-
Notifications
You must be signed in to change notification settings - Fork 13
PyPTO Serving Weekly Progress 2026‐06‐12
Updated: 2026-06-12
flowchart TD
A["Server"] --> B["L3"]
B --> C["L2 Prefill"]
B --> D["L2 Decode"]
The current L3 layer has been integrated. On the serving side, the overall service is responsible for scheduling. l3work is integrated to dispatch tasks to devices, while actual model execution reuses l2work to run prefill and decode respectively.
flowchart TD
A[Request] --> B[Scheduler lookup]
B -->|NPU hit| C[Run on NPU]
B -->|CPU hit| D[Load KV to NPU]
B -->|miss| E[Allocate NPU blocks]
D --> C
E --> C
C --> F[Finish / update cache]
F --> G[Store free cached blocks to CPU]
G --> H[LRU evict if CPU full]
The current implementation first follows the Mooncake approach.

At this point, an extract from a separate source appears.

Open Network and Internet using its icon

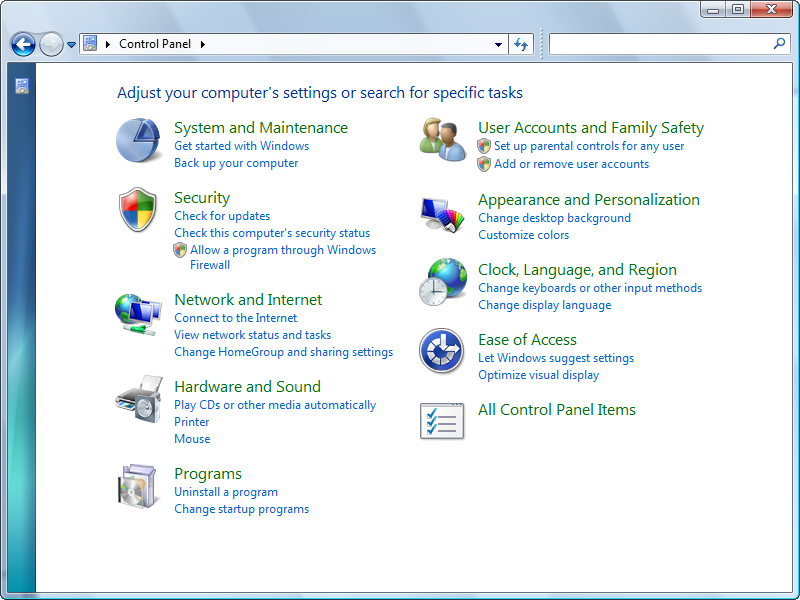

After a request enters the system, the scheduler first looks up the prefix cache:
- If the KV cache is already on the NPU, those blocks are used directly for execution.

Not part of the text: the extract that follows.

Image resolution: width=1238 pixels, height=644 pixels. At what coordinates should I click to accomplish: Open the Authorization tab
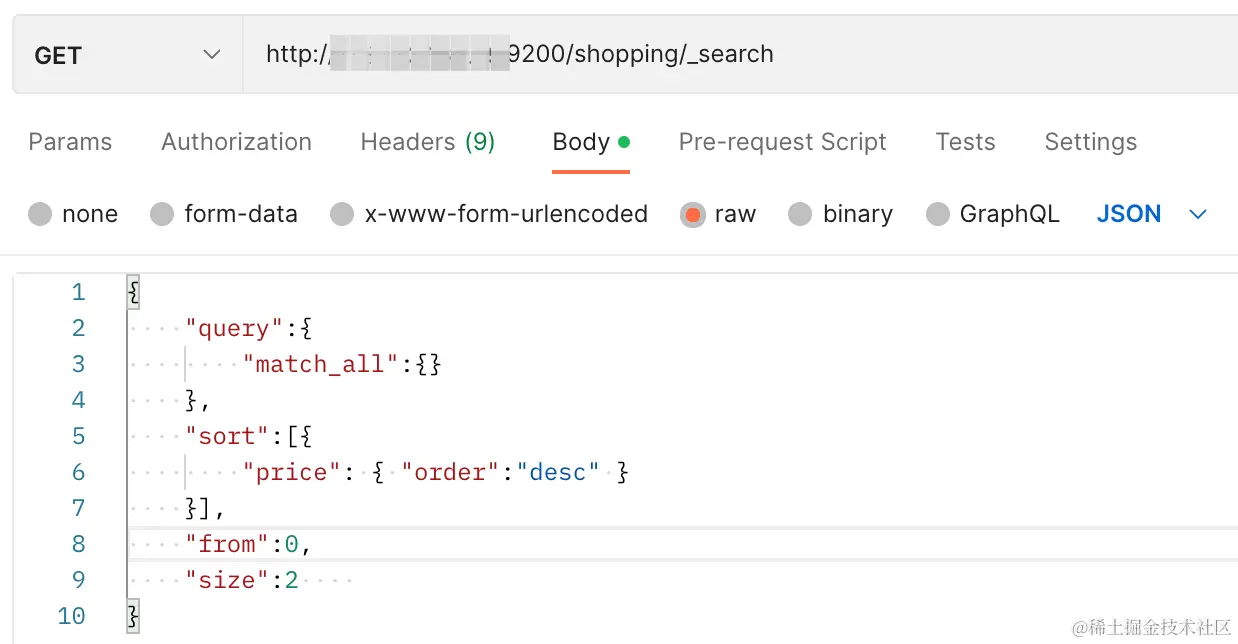236,142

- If the KV cache is in the CPU offload area, the corresponding blocks are first loaded back to the NPU before execution.

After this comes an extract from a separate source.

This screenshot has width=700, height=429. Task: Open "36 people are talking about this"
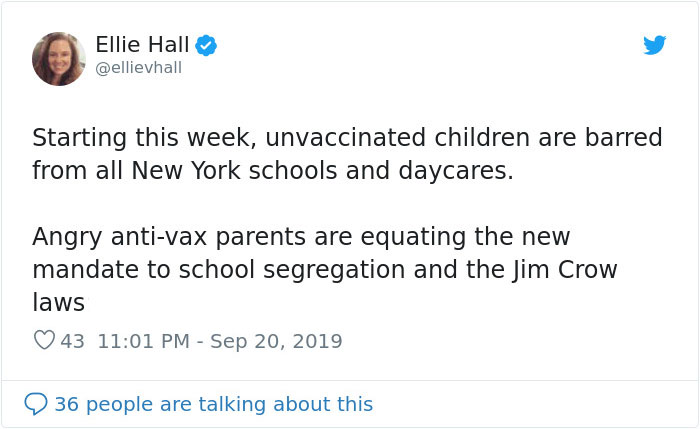click(213, 404)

- If there is no cache hit, new NPU blocks are allocated and computation proceeds normally.
After NPU execution completes, the scheduler updates the request state and prefix cache. For complete cached blocks that have finished and are no longer referenced by any request, an NPU-to-CPU store is triggered. If the CPU offload space is full, the least recently used CPU blocks are evicted according to LRU.
SSD support is expected to be ready next week. After that, SSD will be integrated by replacing the corresponding interfaces, and performance will be evaluated.
Since l3work can distribute work across multiple devices, the overall plan is to perform multi-card task allocation according to the L3 hierarchy. The specific scheduling method will be discussed with the von Neumann team.
The model-layer support for DeepSeek V4 is nearly complete. On the serving side, two integration tasks are currently in progress:
- DeepSeek V4 uses a special attention mechanism, which requires adaptation.
- DeepSeek V4 needs to be deployed with DP + EP, which is not yet supported by the serving system.